▶ EXTRACT TO READ
::::::::::
I look through a 15 oz parcel of Mintabie Seam Opal, that was mined in the 1990s, but forgotten. It was recently discovered (360 oz!), and this is a portion of it.
I would take opal over diamonds any day, they are the most beautiful stone to me. Reminds me of the northern lights. My mother bought me my first opal when I was 14 and I still have it 15yrs later. I wish I had the skill and knowledge to work with the stones like you do! Sanding it layer by layer and seeing all the different colors appear is magical.
Lucky Lex , you can learn . Probably will be very good loving opal so much . I’m auss , and indifferent to it myself 😬 But yes I agree with you kiddo ,very beautiful.
@@MancaveMovies5163/playlists Opal, being fairly soft, you can do a credible job with diamond needle files and sand papers. Finnish it with a leather fingernail buff and a little cerium oxide. Except for the polish, don't use any water - it goes slow enough that there are no heat problems, and, because you can see most problems developing slowly, you can "head 'em off at the pass", so to speak. You don't need a million dollars worth of equipment to cut an opal. I've done it many times.
Love the way you give information about the stones you cut. Opal is my favorite gem stone and watching your videos has helped me to learn more about them. Thanks so much and keep em coming
This video was so cool. I am a Gemology enthusiast. Every video with good info like this one gets me closer to my goal of actually working with stones. Thank you for the great video. Keep them coming Sincerely, Jesse.
Start small buy things that are expensive but easy to sell. That way you can buy quality items and not be stuck with trash. This guy is skilled and really Its his skill making these valuable. That being said happy hunting.
::::::::::
▶ DATA PROVIDED
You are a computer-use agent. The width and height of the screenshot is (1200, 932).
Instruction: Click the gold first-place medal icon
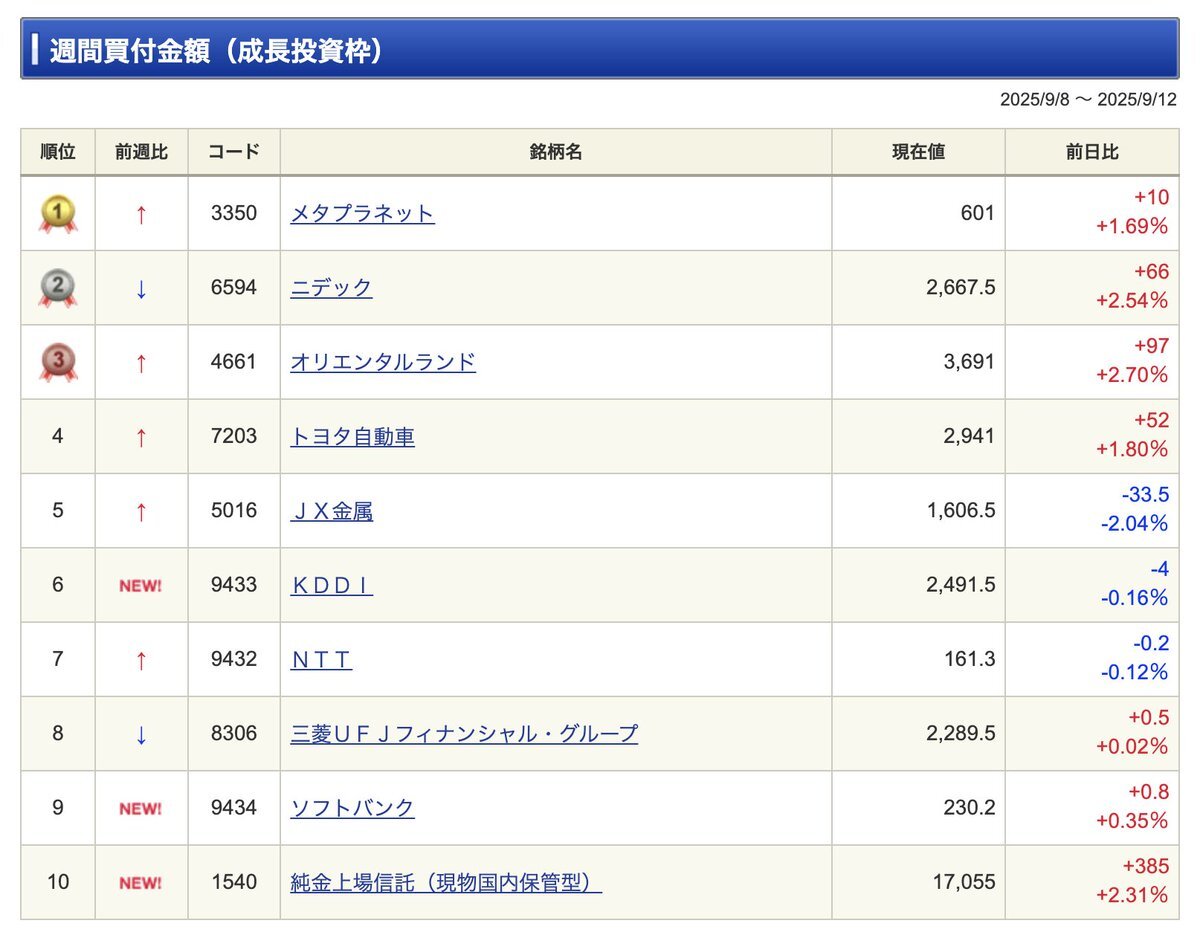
::::::::::
▶ WORK INSTRUCTIONS
1 - In the opal text, how large was the recently discovered find of Mintabie Seam Opal?
2 - From the opal text, copy the stretch from "Love the way" through "said happy hunting.".

▶ OUTPUTS BY TASK
1 - 360 oz

2 -
Love the way you give information about the stones you cut. Opal is my favorite gem stone and watching your videos has helped me to learn more about them. Thanks so much and keep em coming
This video was so cool. I am a Gemology enthusiast. Every video with good info like this one gets me closer to my goal of actually working with stones. Thank you for the great video. Keep them coming Sincerely, Jesse.
Start small buy things that are expensive but easy to sell. That way you can buy quality items and not be stuck with trash. This guy is skilled and really Its his skill making these valuable. That being said happy hunting.